*Action item*: Pick up the text on CXL device types from its final line and continue writing it.

*Excerpted text*:
++++++++++++++++++++

Type 3 — The Memory Expander

TYPE 3

Host-managed device memory, no cache

CXL.io + CXL.mem

A Type 3 device has host-managed device memory but no coherent cache. Its entire purpose is to be memory the host reaches into via CXL.mem. It deliberately omits CXL.cache — a pure memory expander has nothing to cache from the host.

This is the workhorse of the CXL memory story. Type 3 devices provide memory capacity and bandwidth expansion — presenting additional DRAM or persistent memory to the host beyond what fits in the CPU's own DIMM slots. They can connect different memory types and even support multiple memory tiers attached to a single device. Every CXL memory-expansion, pooling, and disaggregation deployment (Days 11–13) is built on Type 3 devices, precisely because they're simple, cheap, and purpose-built to be memory.

Why omitting CXL.cache is a feature, not a limitation: leaving out coherent-caching logic makes a Type 3 device dramatically simpler and cheaper to build than a Type 2. Since a memory expander genuinely has nothing to cache from the host, that logic would be dead weight. This simplicity is a big part of why Type 3 memory expanders were the first CXL devices to reach real volume in the market.

Host-managed Device Memory (HDM)

The phrase "host-managed device memory" (HDM) keeps appearing — it's worth defining precisely. HDM is memory physically attached to a CXL device but mapped into the host's address space, so the host can access it with ordinary loads and stores. In its simplest form, the host is responsible for managing that memory's coherence.

Type 1: no HDMAn accelerator-only device with no memory to expose
Type 2: has HDMLocal accelerator memory mapped into the host's coherent space
Type 3: has HDMThe device's entire purpose — memory for the host to use

HDM is exactly what makes device-attached memory behave like part of the system's own memory rather than a separate island reachable only through explicit I/O. How the coherence of that HDM is actually managed — whether the host tracks everything, or the device takes a more active role, and the bias modes that govern it — is the entire subject of Day 5.

Quick Reference

TypeProtocolsCache?Device Memory?Typical Example
Type 1io + cacheYesNoSmartNIC, I/O accelerator
Type 2io + cache + memYes (optional)Yes (HDM)GPU, FPGA with local memory
Type 3io + memNoYes (HDM)DRAM / persistent-memory expander

🎯 Day 4 Key Takeaways

Frequently Asked Questions

What is a CXL Type 1 device?

++++++++++++++++++++

*Exercise data*:
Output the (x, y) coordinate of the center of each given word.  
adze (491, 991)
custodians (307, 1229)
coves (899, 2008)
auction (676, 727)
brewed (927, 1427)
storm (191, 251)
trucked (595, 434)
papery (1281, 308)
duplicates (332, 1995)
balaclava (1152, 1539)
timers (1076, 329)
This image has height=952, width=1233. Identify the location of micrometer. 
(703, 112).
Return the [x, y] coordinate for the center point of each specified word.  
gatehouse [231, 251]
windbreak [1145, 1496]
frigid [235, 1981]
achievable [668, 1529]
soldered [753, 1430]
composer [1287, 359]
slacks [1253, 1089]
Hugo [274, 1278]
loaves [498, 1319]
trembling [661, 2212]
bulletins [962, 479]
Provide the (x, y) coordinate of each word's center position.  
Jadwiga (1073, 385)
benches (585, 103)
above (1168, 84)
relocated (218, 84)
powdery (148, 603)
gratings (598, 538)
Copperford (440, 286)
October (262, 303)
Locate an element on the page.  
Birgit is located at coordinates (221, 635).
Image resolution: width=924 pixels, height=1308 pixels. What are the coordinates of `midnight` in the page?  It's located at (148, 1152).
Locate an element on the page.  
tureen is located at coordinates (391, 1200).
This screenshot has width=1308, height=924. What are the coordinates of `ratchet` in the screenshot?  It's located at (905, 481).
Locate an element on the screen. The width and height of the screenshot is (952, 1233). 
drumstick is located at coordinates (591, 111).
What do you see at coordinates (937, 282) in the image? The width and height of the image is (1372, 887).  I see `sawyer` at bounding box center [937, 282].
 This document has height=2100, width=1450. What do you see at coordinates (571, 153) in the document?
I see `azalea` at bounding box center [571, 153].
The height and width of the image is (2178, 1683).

++++++++++++++++++++

*Exercise output*:
A Type 1 device is an accelerator that implements a fully coherent cache but has no host-managed device memory of its own. It uses CXL.io and CXL.cache. Typical examples are SmartNICs and other I/O accelerators that benefit from coherently caching host memory alongside PCIe-style DMA transfers.
What is a CXL Type 2 device?
A Type 2 device is an accelerator that has both an (optional) coherent cache and its own host-managed device memory, using all three protocols — CXL.io, CXL.cache, and CXL.mem. GPUs and FPGAs with local memory are the classic examples, because they can both cache host memory and expose their own local memory into the host's coherent address space for unified memory access.
What is a CXL Type 3 device?
A Type 3 device is a memory expander. It has host-managed device memory but no coherent cache, using CXL.io and CXL.mem only. Its entire purpose is to present additional DRAM or persistent memory to the host for capacity and bandwidth expansion — it's the device type behind CXL memory expansion, pooling, and disaggregation.
What is Host-managed Device Memory (HDM)?
Host-managed Device Memory (HDM) is memory that is physically attached to a CXL device but mapped into the host's address space and, in the simplest mode, managed for coherence by the host. Type 2 and Type 3 devices have HDM; Type 1 devices do not. HDM is what lets device-attached memory behave like part of the system's own memory.
Why does a Type 3 memory expander not need CXL.cache?
A memory expander's only job is to be memory the host reaches into, which is exactly what CXL.mem provides. It has nothing to cache from the host, so CXL.cache would serve no purpose. Omitting it keeps memory expanders simple and cheap — a key reason Type 3 is the workhorse of CXL memory pooling and disaggregation.